Hoy te levantas y te preguntas que estás haciendo, que fue de aquel tiempo que has perdido para hacer lo que de verdad te apetecía hacer, todas las oportunidades perdidas en el tiempo, que ya no volverán a repetirse. Lo único que haces es lamentarte por ello, por no haber tenido el valor de haber dicho ¡alto! ahora es la hora de hacerlo, o ¡quieto! voy a cortar con esto de raíz.
Día a día te vas dando cuenta que la vida pasa, te cambian muchas cosas de repente, y a veces cuesta digerirlas más de lo que pensabas o hubieras imaginado.
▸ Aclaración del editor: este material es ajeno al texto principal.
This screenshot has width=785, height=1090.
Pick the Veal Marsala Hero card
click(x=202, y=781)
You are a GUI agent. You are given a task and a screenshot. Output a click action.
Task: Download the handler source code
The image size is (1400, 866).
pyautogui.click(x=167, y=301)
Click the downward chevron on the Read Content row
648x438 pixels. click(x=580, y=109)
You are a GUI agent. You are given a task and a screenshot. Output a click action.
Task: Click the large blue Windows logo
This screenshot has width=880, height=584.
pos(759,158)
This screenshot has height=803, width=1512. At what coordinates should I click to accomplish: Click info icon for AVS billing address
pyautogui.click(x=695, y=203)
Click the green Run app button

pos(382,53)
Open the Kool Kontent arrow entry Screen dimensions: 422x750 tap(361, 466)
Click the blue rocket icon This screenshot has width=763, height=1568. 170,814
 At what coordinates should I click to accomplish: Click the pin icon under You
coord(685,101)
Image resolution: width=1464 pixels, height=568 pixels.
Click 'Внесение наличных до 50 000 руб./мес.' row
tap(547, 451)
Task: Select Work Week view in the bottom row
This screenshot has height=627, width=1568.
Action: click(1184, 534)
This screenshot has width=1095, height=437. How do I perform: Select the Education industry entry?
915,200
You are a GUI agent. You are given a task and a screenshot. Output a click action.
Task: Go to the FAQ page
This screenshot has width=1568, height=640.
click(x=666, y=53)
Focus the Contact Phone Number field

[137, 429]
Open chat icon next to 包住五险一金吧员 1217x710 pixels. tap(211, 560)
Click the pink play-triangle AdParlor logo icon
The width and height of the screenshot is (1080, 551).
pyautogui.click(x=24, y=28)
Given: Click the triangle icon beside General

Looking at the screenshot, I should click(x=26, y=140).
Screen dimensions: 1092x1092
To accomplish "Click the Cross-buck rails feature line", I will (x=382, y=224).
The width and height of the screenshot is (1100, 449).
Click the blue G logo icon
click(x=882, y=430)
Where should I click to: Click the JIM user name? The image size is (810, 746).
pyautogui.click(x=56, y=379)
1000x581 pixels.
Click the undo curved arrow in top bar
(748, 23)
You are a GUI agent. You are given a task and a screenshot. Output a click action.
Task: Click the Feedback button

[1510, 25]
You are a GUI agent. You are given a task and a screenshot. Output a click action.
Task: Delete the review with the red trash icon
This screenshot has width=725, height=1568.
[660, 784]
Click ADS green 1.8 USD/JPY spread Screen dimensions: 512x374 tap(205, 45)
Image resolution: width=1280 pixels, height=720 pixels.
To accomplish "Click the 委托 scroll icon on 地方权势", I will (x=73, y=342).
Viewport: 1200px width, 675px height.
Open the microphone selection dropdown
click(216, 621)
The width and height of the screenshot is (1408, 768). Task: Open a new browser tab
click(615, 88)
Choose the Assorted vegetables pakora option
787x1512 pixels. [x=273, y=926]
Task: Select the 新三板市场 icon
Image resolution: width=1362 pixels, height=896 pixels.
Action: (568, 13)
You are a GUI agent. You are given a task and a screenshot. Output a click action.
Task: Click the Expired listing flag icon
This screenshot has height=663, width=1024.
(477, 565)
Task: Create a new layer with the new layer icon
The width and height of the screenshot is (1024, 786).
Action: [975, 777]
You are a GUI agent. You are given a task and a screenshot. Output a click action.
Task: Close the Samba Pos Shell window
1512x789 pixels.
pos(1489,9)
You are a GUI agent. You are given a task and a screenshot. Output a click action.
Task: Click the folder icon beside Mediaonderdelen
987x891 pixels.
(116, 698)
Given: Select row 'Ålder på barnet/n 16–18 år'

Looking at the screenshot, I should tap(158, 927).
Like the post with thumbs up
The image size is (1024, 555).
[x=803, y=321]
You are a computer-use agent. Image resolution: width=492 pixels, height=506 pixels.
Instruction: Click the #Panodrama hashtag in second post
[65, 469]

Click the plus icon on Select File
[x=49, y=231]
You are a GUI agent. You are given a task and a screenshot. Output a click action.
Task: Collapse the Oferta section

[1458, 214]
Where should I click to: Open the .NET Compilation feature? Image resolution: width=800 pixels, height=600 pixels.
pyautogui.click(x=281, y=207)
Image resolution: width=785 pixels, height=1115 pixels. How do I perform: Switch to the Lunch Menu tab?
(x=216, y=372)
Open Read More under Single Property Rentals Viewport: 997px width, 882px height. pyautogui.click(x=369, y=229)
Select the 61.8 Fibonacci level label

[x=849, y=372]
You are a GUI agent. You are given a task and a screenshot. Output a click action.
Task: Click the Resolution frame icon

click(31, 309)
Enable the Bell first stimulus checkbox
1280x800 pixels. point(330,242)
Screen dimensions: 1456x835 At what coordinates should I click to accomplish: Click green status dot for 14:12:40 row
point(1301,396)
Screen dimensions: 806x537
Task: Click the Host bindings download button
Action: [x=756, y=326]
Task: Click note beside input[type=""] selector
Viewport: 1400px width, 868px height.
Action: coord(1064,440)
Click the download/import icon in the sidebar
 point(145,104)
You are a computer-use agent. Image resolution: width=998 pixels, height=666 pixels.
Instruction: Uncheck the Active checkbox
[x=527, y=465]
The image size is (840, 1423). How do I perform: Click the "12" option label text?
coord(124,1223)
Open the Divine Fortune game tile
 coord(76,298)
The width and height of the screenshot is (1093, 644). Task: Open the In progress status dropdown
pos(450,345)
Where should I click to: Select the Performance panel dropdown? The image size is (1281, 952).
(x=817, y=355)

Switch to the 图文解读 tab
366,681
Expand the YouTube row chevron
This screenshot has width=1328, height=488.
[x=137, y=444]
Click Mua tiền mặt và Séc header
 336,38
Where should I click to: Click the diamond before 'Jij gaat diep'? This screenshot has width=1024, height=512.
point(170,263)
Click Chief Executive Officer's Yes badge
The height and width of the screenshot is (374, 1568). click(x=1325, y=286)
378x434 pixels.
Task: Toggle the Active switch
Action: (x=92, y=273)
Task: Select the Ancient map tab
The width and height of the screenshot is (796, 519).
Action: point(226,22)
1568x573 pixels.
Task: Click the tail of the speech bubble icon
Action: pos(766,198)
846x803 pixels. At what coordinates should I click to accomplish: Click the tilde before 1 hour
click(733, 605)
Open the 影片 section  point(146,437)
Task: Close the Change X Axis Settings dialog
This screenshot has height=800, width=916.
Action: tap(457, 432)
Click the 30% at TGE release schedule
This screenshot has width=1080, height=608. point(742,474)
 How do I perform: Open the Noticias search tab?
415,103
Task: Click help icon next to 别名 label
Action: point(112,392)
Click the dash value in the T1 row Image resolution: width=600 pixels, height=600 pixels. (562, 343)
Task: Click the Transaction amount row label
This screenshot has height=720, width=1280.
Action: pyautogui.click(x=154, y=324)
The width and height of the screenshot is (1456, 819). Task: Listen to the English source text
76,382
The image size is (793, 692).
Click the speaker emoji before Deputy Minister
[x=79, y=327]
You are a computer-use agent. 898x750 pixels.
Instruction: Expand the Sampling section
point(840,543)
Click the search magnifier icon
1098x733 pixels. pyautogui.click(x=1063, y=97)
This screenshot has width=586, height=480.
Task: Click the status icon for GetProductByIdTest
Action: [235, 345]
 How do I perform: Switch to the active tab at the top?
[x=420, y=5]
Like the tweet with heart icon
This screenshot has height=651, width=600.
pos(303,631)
Te das cuenta que muchas veces en ese camino estás acompañada por mucha menos gente de la que imaginabas, pero que esos pocos te hacen sentir como si estuvieras rodeada por cientos, que te quedas en el camino con los que de verdad te apoyan y merecen la pena.
Algunos días se te hacen más duros de lo normal, sientes que los bajones son constantes, pero que de poco te ayudan, y tienes que esperar al día siguiente para levantarte con ánimos, poco a poco esos ánimos vuelven.
En definitiva, creces, te haces mayor, están cambiando muchas cosas de repente en tu vida, muchos cambios en tan sólo un momento, y de repente piensas que esa fase la tienes que pasar y superar, que tarde o temprano ocurre, y que si tardas en amoldarte a esa situación más tiempo de lo normal, quizá no sea algo tan malo, quizá sea ese el tiempo justo que necesites tú y tu mente a aclimatarse a todo lo que se te viene encima.
Simplemente esta etapa llega, y al final vives en ella, forma parte de ti, y tienes que hacerla tuya de la forma más personal que sepas, crear tu espacio, dejar tu pequeña huella en este mundo de locos.